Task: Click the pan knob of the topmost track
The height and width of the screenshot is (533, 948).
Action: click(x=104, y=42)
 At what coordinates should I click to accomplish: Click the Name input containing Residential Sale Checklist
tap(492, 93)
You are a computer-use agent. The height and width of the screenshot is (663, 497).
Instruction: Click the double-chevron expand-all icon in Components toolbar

※ ※ ※

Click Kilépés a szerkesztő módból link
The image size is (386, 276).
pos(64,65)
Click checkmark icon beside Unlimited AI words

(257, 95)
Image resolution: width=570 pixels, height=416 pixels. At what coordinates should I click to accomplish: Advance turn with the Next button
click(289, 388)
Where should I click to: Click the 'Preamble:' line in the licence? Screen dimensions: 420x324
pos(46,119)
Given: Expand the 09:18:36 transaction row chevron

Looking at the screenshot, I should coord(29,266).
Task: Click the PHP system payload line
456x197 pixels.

※ ※ ※

Instruction
Rewrite the stretch of material from the line containing "Task: Click the pan knob of the topmost track" through the line containing "Instruction: Click the", replacing "pan knob" with "volume fader" and leaving everything else unchanged.

Correct output
Task: Click the volume fader of the topmost track
The height and width of the screenshot is (533, 948).
Action: click(x=104, y=42)
 At what coordinates should I click to accomplish: Click the Name input containing Residential Sale Checklist
tap(492, 93)
You are a computer-use agent. The height and width of the screenshot is (663, 497).
Instruction: Click the double-chevron expand-all icon in Components toolbar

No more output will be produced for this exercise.